Stay Out Of The Water
The improving housing industry is supporting customer growth for companies that provide water and waste services. The market has taken notice, with water stocks one of the few bright spots in the utility sector this year. But going forward, water stocks could muddy up investors' portfolios.
Water utilities account for just eight of the 78 utility stocks we follow in our Utility Update (www.DowTheory.com/Go/Util). Water utilities have outperformed this year, averaging a 4% total return while the average utility has lost 4%.
Larger water utilities may supplement growth with acquisitions in a highly fragmented industry that includes more than 53,000 individual water systems in the U.S. The Environmental Protection Agency continues to raise its standards, making regulatory compliance increasingly expensive and forcing some water systems to put themselves up for sale.

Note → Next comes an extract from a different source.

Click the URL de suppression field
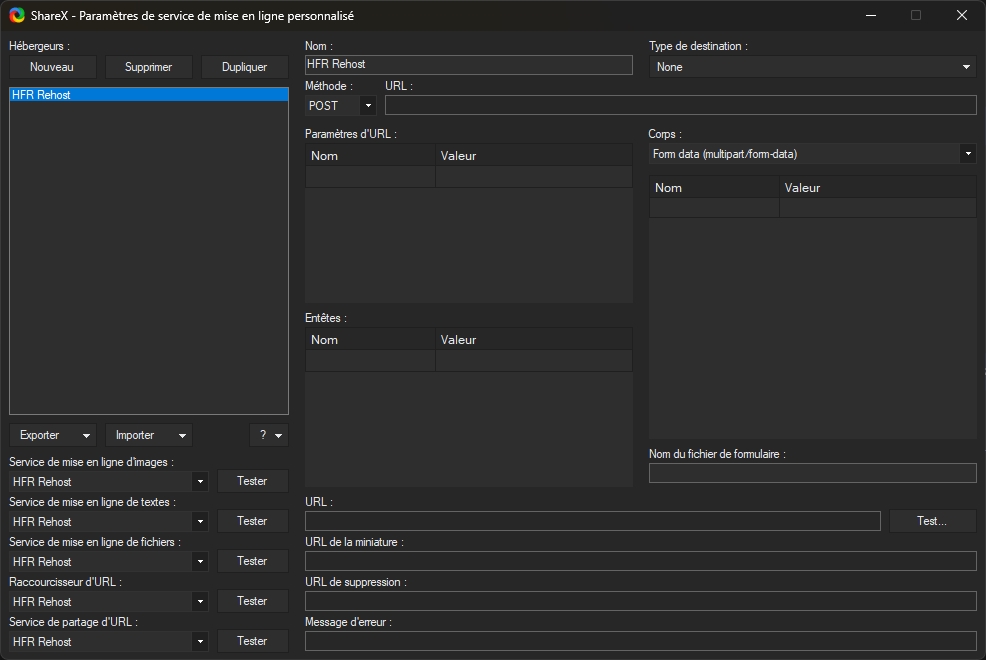This screenshot has width=986, height=660. coord(640,601)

Compared to other utilities, water stocks offer decent operating growth and above-average Quadrix scores for Momentum (average of 54, versus 51 for all utilities) and Quality (54, 45).

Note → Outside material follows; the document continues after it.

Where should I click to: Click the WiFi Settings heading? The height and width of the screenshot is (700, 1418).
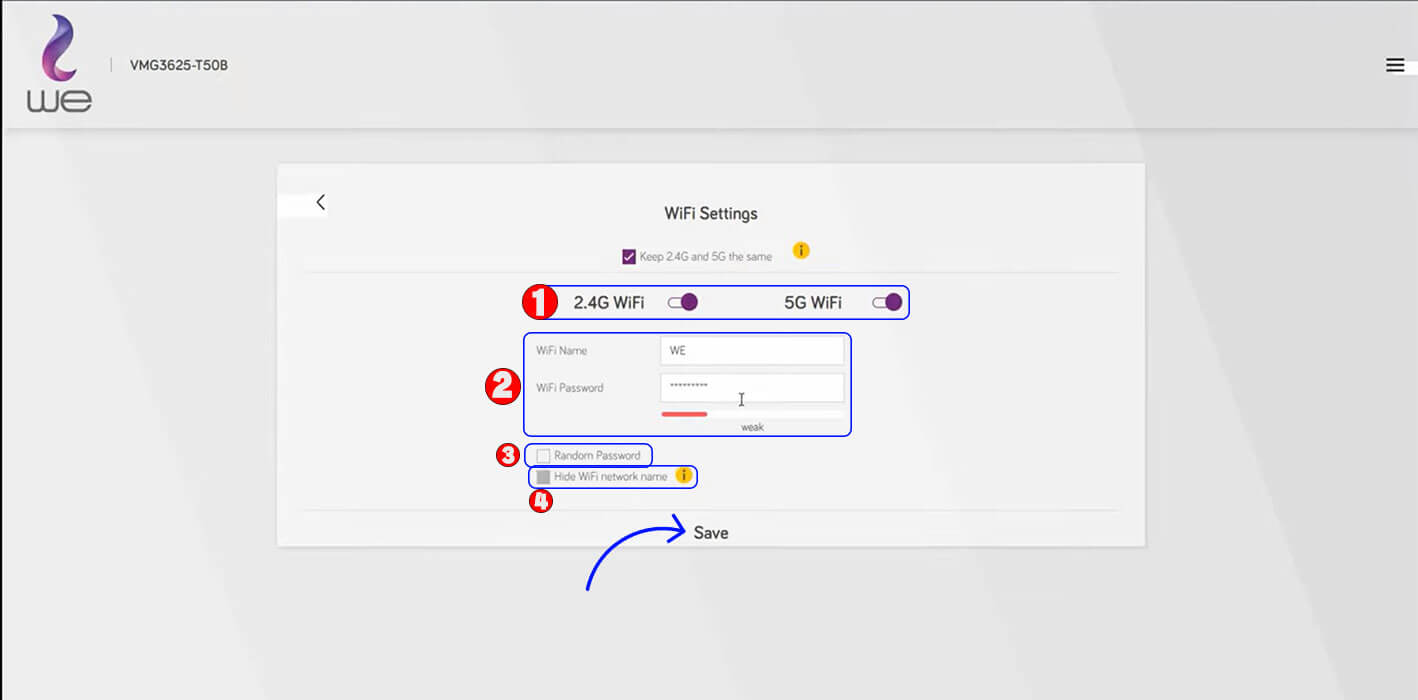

Yet just two of the eight water utilities merit an A (above average) rating. We recommend investors steer clear of the industry for the following reasons:
• The recent rally has left valuations stretched. On average, water stocks trade at 23 times trailing earnings, above the utility sector's average of 19.

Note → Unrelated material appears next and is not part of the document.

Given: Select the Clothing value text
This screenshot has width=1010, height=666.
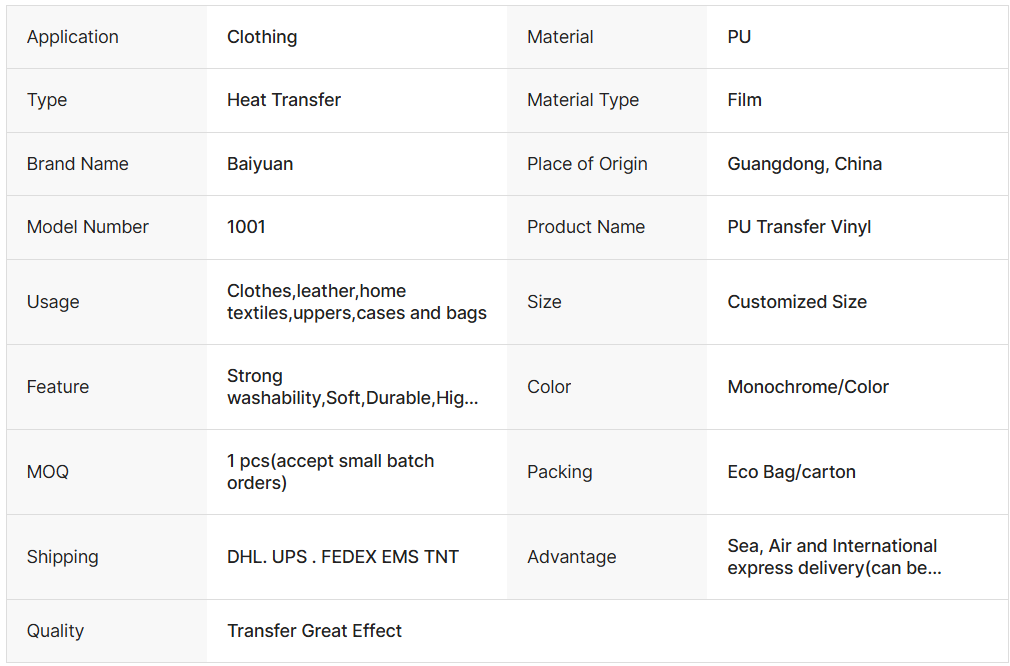Looking at the screenshot, I should click(262, 37).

• Operating momentum is slowing. On average, water stocks are projected to report flat earnings per share over the next 12 months, while the broader sector is expected to deliver 2% growth.
• Large outlays for capital investment limit cash available for dividends. In 2014, capital expenditures averaged 30% of sales for water stocks, a higher proportion than any other utility industry; the average utility's capital spending represented 24% of sales. Water stocks yield 2.8%, lagging the sector average of 3.7%.
LACK OF WATER HASN'T CAUSED DROUGHT
At the moment, our Top 15 Utilities portfolio contains no water utilities.
That lack is not an oversight, as no water utilities rank among our very favorites. As the nearby story mentions, water stocks as a group are pricey, with weak year-ahead growth expectations and heavy capital spending expected.
Nor is the lack of water stocks a big impediment to diversification. Water utilities account for less than 3% of the total stock-market value of our Utility Update. Water is such a tiny part of the industry that we can exclude it without concerns that we're failing to capture the essence of the sector.
All that said, we're not afraid of the water.
Our Top 15 Utilities portfolio outperformed its benchmark, the S&P 1500 Utility Sector Index, in six consecutive years before lagging marginally last year. We're on pace to outperform again this year, and if a water stock can help us maintain that edge, we'll add it to the list.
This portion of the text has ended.